Berbicara dalam diskusi yang sama, pegiat Aceh yang juga founder Program Pascasantri Aceh, Miswar Ibrahim Njong, mengungkapkan selama ini banyak mispersepsi perihal konsep wisata halal di tengah masyarakat. Kesalahpahaman itu membuat industri wisata halal jalan di tempat.
Wisata halal, dia memaparkan, sesungguhnya adalah konsep pariwisata yang dijalankan sesuai dengan prinsip-prinsip Islam, yang bertujuan memberikan fasilitas dan layanan nan ramah muslim. Meski begitu, wisata halal juga bisa dinikmati wisatawan yang tidak beragama Islam.
“Aceh termasuk 1 dari 13 daerah yang diprioritaskan pemerintah pusat menjadi daerah wisata halal. Dengan kekayaan alam, budaya, dan sejarah seharusnya Aceh bisa selangkah lebih maju dalam menggaet wisatawan,” katanya.
Miswar menimpali, sektor wisata penting bagi pertumbuhan ekonomi nasional maupun daerah. Sektor wisata merupakan penyumbang devisa nomor tiga setelah kelapa sawit dan migas. Bahkan, negara yang bukan mayoritas muslim juga menggarap wisata halal, seperti Jepang, Thailand, dan Eropa.
“Di negara bukan muslim, wisata halal dimaknai penambahan fasilitas, misalnya di hotel ada sajadah, kiblat, dan tempat wudu,” ujarnya. Sedangkan dalam konteks Aceh dan Indonesia yang mayoritas muslim, wisata halal seharusnya bisa bermakna lebih luas dari sekadar fasilitas ibadah.
Dikatakan Miswa, kriteria pertama wisata halal di Indonesia adalah dapat membawa kemaslahatan bagi masyarakat. Kedua, mampu memberikan penyegaran dan ketenangan berpikir bagi wisatawan. Dia mencontohkan, warga barat yang haus terhadap spiritualitas timur kini berbondong-bondong ke India.
“Kita juga perlu mengekspos ritual keagamaan yang sudah menjadi kebudayaan, seperti perayaan maulid dengan zikir barzanji, supaya dilihat muslim dunia menjadi daya tarik,” kata dia.
Kriteria wisata halal berikutnya adalah menghindari kemusrikan dan khurafat alias tahayul, bebas maksiat, menjaga keamanan dan kenyamanan, menjaga kelestarian lingkungan, serta menghormati nilai-nilai sosial, budaya, maupun kearifan lokal.

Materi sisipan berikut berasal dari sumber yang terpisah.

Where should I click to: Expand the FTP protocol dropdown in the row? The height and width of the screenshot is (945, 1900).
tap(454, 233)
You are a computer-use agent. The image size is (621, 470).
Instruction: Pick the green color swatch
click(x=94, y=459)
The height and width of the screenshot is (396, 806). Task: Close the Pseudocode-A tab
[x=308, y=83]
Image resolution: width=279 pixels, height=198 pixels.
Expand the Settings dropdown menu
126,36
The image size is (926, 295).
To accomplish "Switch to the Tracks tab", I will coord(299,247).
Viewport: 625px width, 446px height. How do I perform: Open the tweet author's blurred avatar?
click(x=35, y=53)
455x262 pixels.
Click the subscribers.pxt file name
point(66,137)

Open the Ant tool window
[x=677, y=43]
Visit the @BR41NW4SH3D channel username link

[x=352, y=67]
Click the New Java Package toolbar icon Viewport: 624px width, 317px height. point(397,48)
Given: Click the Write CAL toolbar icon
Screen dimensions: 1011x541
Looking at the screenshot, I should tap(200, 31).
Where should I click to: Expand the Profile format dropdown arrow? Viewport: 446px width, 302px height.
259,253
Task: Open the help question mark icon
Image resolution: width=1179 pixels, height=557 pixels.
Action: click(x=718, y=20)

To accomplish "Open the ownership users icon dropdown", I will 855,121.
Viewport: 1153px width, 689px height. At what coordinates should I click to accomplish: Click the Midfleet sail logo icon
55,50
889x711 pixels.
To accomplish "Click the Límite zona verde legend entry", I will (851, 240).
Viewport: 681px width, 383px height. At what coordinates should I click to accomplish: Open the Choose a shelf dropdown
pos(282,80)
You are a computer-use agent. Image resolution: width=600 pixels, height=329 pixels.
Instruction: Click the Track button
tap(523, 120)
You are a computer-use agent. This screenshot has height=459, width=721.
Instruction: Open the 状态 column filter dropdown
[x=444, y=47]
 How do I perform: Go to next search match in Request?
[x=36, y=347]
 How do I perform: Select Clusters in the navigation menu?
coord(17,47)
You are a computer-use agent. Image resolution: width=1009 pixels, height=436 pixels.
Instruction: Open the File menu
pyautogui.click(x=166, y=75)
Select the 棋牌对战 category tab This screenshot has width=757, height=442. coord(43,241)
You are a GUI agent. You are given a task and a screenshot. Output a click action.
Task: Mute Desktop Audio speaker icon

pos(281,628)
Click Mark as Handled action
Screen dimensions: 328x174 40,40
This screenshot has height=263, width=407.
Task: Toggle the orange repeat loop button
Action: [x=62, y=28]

Dia pun menegaskan, wisata halal bukanlah bukan islamisasi wisata. Inti wisata halal ialah menyediakan fasilitas yang menjiwai nilai-nilai Islam, yang menciptakan kebersihan dan keindahan, misalkan dengan sekadar memastikan toilet masjid bersih.
Direktur Informasi dan Komunikasi Pembangunan Manusia dan Kebudayaan Kominfo, Wiryanta, mengingatkan peran generasi milenial dan generasi Z yang jumlahnya lebih dari 50 persen penduduk Indonesia dalam mendukung pertumbuhan wisata halal. “Generasi produktif ini harus menguasai teknologi digital untuk menunjang produktivitas nasional,” kata dia.
Dalam program literasi nasional, Wiryanta menyebut, Indonesia harus berpegang pada empat pilar, yakni etika digital, kultur digital, keterampilan digital, dan keamanan digital. Sementara cakupnnya harus melibatkan semua kalangan supaya melek teknologi digital. “Setelah melek, dilanjutkan dengan penguasaan dan pemanfaatan teknologi digital berbasis kearifan lokal, ajaran agama, dan budaya.”